▶ [AUFGABE] Gib die folgenden Zeilen vollständig und ohne jede Änderung aus.

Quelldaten
####################

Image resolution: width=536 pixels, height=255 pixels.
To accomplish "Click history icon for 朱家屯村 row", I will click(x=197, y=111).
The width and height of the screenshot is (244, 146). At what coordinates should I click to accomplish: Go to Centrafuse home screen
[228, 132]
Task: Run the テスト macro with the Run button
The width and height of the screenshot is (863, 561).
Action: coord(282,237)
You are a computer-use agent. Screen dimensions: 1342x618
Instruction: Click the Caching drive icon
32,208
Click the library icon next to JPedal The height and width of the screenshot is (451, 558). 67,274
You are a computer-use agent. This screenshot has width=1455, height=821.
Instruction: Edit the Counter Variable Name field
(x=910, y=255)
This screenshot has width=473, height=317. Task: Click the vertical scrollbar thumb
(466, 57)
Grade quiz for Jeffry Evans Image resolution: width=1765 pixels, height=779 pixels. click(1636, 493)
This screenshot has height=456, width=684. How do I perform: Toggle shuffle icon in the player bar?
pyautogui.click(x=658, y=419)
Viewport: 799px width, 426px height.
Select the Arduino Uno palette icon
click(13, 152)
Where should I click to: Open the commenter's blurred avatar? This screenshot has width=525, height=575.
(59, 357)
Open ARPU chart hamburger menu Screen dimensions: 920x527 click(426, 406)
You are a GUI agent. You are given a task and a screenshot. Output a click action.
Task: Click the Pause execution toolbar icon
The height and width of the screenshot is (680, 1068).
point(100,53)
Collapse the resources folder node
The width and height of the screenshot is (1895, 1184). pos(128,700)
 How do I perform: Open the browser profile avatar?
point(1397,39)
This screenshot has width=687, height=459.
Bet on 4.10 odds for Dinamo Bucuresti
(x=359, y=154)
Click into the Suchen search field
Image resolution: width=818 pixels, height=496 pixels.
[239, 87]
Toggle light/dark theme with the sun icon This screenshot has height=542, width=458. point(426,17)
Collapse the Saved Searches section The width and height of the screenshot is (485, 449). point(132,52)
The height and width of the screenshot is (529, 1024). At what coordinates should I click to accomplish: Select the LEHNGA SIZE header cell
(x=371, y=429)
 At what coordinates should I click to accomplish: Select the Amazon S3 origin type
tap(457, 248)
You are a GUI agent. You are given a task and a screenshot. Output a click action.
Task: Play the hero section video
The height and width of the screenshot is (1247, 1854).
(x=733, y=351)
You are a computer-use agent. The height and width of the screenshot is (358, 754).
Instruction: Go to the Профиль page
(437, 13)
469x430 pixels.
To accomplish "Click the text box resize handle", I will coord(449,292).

####################

▶ [ERWARTETE ANTWORT]
Image resolution: width=536 pixels, height=255 pixels.
To accomplish "Click history icon for 朱家屯村 row", I will click(x=197, y=111).
The width and height of the screenshot is (244, 146). At what coordinates should I click to accomplish: Go to Centrafuse home screen
[228, 132]
Task: Run the テスト macro with the Run button
The width and height of the screenshot is (863, 561).
Action: coord(282,237)
You are a computer-use agent. Screen dimensions: 1342x618
Instruction: Click the Caching drive icon
32,208
Click the library icon next to JPedal The height and width of the screenshot is (451, 558). 67,274
You are a computer-use agent. This screenshot has width=1455, height=821.
Instruction: Edit the Counter Variable Name field
(x=910, y=255)
This screenshot has width=473, height=317. Task: Click the vertical scrollbar thumb
(466, 57)
Grade quiz for Jeffry Evans Image resolution: width=1765 pixels, height=779 pixels. click(1636, 493)
This screenshot has height=456, width=684. How do I perform: Toggle shuffle icon in the player bar?
pyautogui.click(x=658, y=419)
Viewport: 799px width, 426px height.
Select the Arduino Uno palette icon
click(13, 152)
Where should I click to: Open the commenter's blurred avatar? This screenshot has width=525, height=575.
(59, 357)
Open ARPU chart hamburger menu Screen dimensions: 920x527 click(426, 406)
You are a GUI agent. You are given a task and a screenshot. Output a click action.
Task: Click the Pause execution toolbar icon
The height and width of the screenshot is (680, 1068).
point(100,53)
Collapse the resources folder node
The width and height of the screenshot is (1895, 1184). pos(128,700)
 How do I perform: Open the browser profile avatar?
point(1397,39)
This screenshot has width=687, height=459.
Bet on 4.10 odds for Dinamo Bucuresti
(x=359, y=154)
Click into the Suchen search field
Image resolution: width=818 pixels, height=496 pixels.
[239, 87]
Toggle light/dark theme with the sun icon This screenshot has height=542, width=458. point(426,17)
Collapse the Saved Searches section The width and height of the screenshot is (485, 449). point(132,52)
The height and width of the screenshot is (529, 1024). At what coordinates should I click to accomplish: Select the LEHNGA SIZE header cell
(x=371, y=429)
 At what coordinates should I click to accomplish: Select the Amazon S3 origin type
tap(457, 248)
You are a GUI agent. You are given a task and a screenshot. Output a click action.
Task: Play the hero section video
The height and width of the screenshot is (1247, 1854).
(x=733, y=351)
You are a computer-use agent. The height and width of the screenshot is (358, 754).
Instruction: Go to the Профиль page
(437, 13)
469x430 pixels.
To accomplish "Click the text box resize handle", I will coord(449,292).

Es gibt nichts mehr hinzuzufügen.